Of course, both are excellent cubes, fast, cut corners very well, and resist pops. If you like very light cubes the Ghost Hand II may be the cube for you, if you want a bit more feel, the F-II has the edge.


----------



## jms_gears1 (Mar 30, 2010)

chris410 said:


> I have the Ghost Hand II and the F-II. After solving a bit with both, I have to say that I like the F-II better simply because of the feel. The Ghost Hand is extremely light so I like the feel of the F-II.
> 
> Of course, both are excellent cubes, fast, cut corners very well, and resist pops. If you like very light cubes the Ghost Hand II may be the cube for you, if you want a bit more feel, the F-II has the edge.

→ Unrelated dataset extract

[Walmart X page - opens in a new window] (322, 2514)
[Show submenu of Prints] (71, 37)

as far as im concerned GH = light FII with a smoother feeling.


----------



## Chapuunka (Mar 30, 2010)

What about GH I? Is there a big difference between the two?


----------



## chinesed00d (Mar 30, 2010)

Chapuunka said:


> What about GH I? Is there a big difference between the two?



GH 2 has weird bumps on the edges... gives it a really weird feeling


----------



## DaijoCube (Mar 30, 2010)

There are major differences between Ghost Hand I and 2. Check out PestVic's review on the GH II!

To answer post, I have a ghost hand, and it's my main speedcube. Colors are amazing, cuts well, quiet, has a unique feel to it. Comes with the lolpouch.

I gotta get an Fii, everyone seems to be jerking off to it!


----------